В заключение следует еще раз обратить внимание читателя на то, что изучение религиозного сознания человека Древней Руси в настоящей работе было направлено не столько на более углубленную разработку отдельных вопросов, традиционно стоящих перед исследователями средневекового общества, сколько на увеличение числа подходов, с которых может быть разобран знакомый материал. Цель заключалась в том, чтобы выработать как можно более объемный взгляд на то, как люди воспринимали мир во всем многообразии бытовых и сакральных элементов. Была предпринята попытка увеличения разнообразия «вопросов к источникам», которые согласно антропологически ориентированной методологии Школы «Анналов» являются первым шагом к его анализу. В последовательности избранных ракурсов принципиальна их разнонаправленность, определенная случайность выбора панорамных обзоров, имитирующая стихийно складывающееся представление путешественника о чужой стране. Только увеличение числа точек наблюдения может позволить нам построить наиболее верную линию, описывающую сложную структуру средневековой религиозности, в которой некритичное восприятие «чудес», ожидание сверхъестественного сочетались с удивительным рационализмом, доходящим до скептицизма «здравым смыслом».

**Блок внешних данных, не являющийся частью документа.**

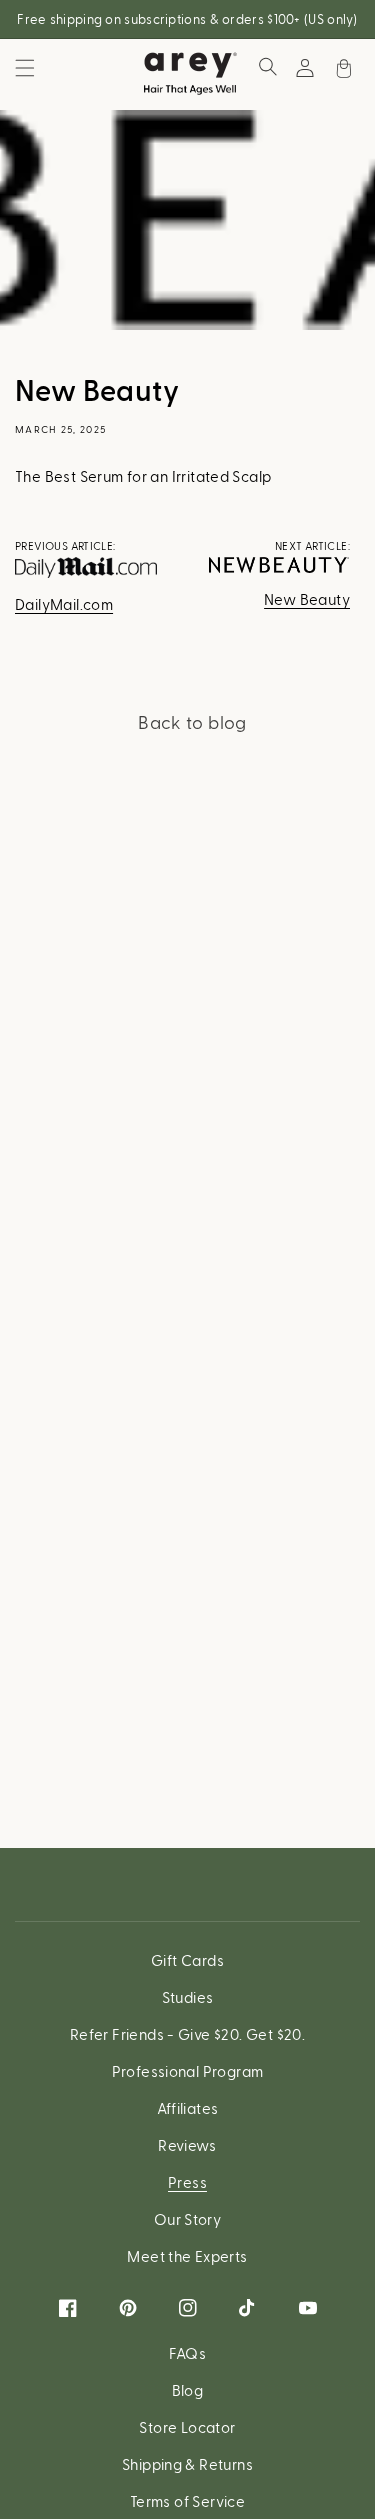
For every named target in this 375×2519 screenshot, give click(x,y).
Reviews (187, 2145)
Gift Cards (187, 1960)
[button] (25, 68)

Поднимающееся до пределов человеческих возможностей аскетическое служение сосуществовало с набором незамысловатых правил, которые позволяли рядовой массе жить в полном мире со своей совестью. Интеллектуальный блеск ученых книжников соседствовал с алогичным и примитивным набором понятий «простецов». Все эти крайности необходимо учитывать. Если составить суждение, рассмотрев явление с одной только стороны, ошибка неизбежна. Относиться к человеку Средневековья как к законченному, не знающему сомнений мистику так же неверно, как представлять его точной копией нашего рационалистически мыслящего современника. Чем больше точек, тем более верным будет график. Человеческое сознание не может быть описано при помощи простейших фигур — в нем много весьма причудливых извивов, уследить за которыми — обязанность историка. И конца в этом пути нет. Дальнейшие исследования обязательно вскроют узлы и противоречия, незаметные на сегодняшний день, и распутывание их в конечном итоге также будет в направлении конкретизации наших знаний о прошлом.